[GIVEN RECORDS]
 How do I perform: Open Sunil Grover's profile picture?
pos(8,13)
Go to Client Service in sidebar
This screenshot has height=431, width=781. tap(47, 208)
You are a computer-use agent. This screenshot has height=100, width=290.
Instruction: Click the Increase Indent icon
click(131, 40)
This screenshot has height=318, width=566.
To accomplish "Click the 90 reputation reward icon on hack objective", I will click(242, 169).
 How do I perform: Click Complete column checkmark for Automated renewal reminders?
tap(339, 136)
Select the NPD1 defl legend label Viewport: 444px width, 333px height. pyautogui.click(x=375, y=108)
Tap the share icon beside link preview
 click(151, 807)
[/GIVEN RECORDS]
[GIVEN RECORDS]
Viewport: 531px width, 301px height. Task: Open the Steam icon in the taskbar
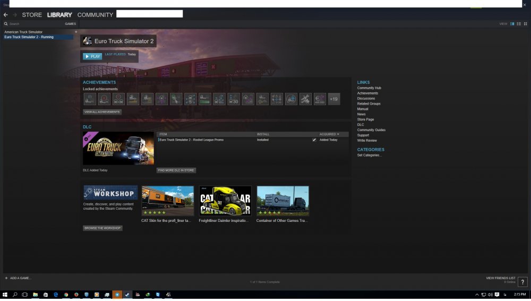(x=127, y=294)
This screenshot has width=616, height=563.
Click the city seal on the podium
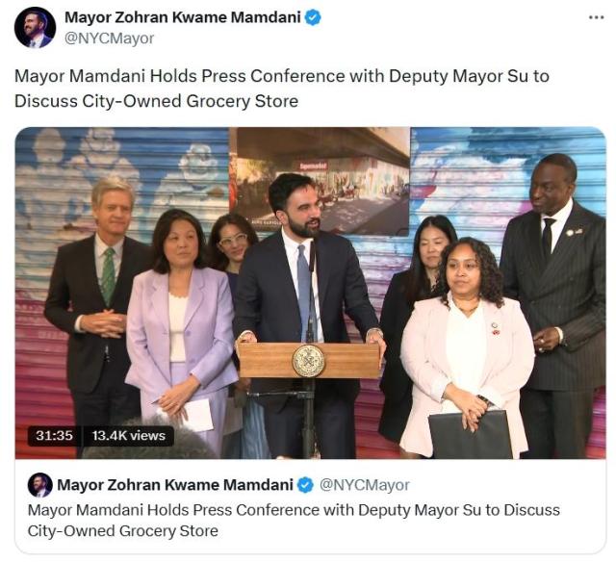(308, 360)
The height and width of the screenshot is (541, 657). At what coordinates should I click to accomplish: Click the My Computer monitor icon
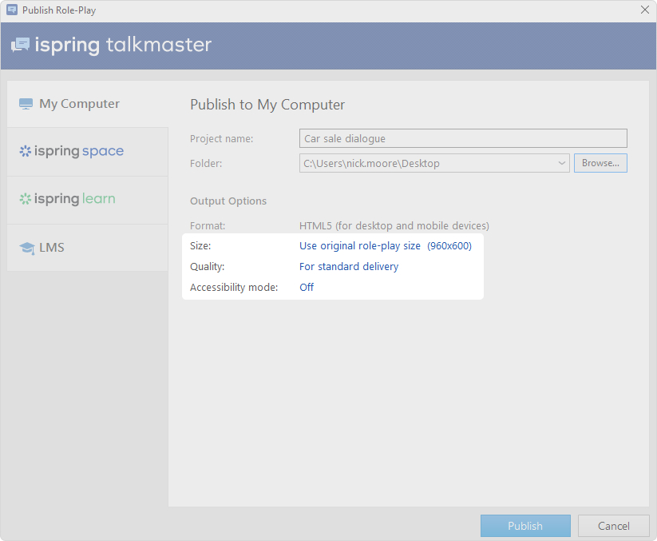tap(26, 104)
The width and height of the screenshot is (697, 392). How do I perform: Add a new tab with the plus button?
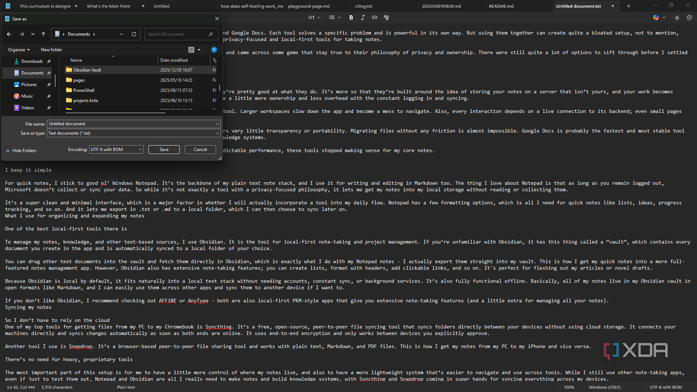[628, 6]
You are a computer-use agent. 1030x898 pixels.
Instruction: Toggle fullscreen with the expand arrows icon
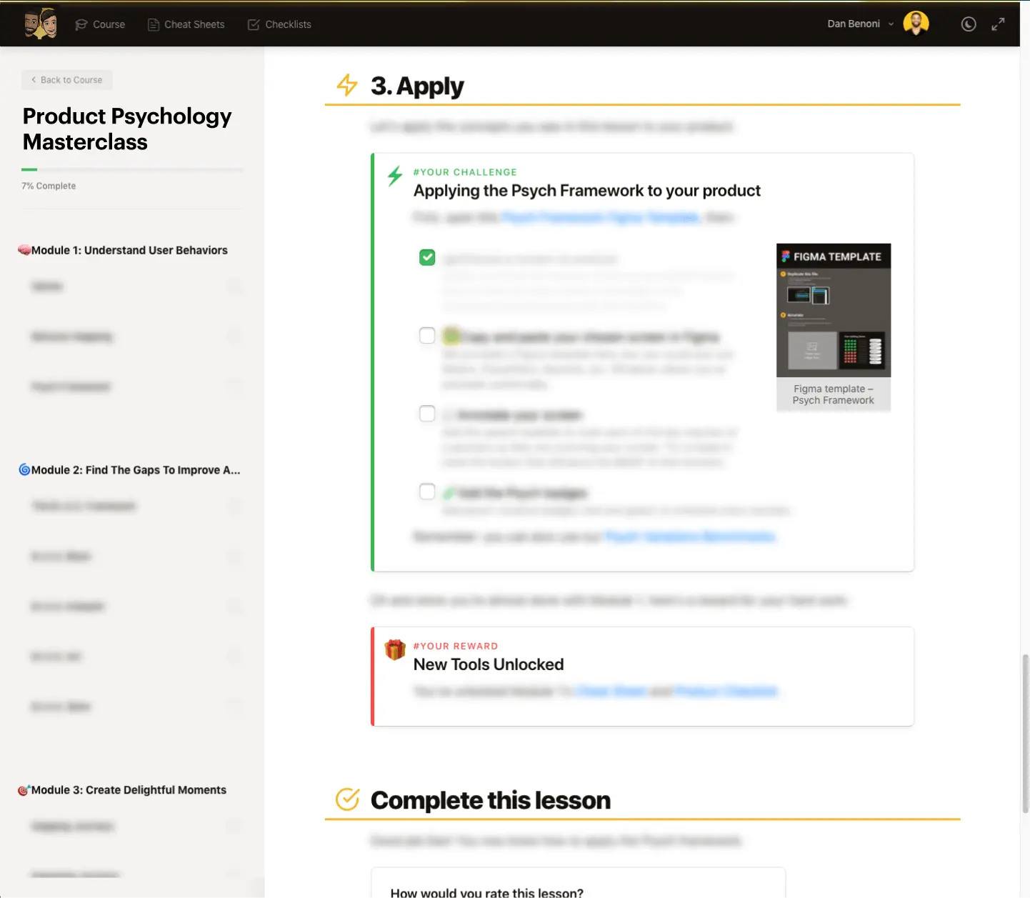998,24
[/GIVEN RECORDS]
[GIVEN RECORDS]
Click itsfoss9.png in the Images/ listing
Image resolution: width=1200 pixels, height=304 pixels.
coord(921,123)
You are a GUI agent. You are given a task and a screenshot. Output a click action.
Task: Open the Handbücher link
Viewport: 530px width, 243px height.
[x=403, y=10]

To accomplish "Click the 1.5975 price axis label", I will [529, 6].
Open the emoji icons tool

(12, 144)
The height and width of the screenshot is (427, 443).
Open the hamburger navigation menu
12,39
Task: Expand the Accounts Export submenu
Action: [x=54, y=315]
[/GIVEN RECORDS]
TASK GOAL →
Count, and answer with the number only: how many lines of the data include the string "agent"?

WRITTEN RESPONSE →
3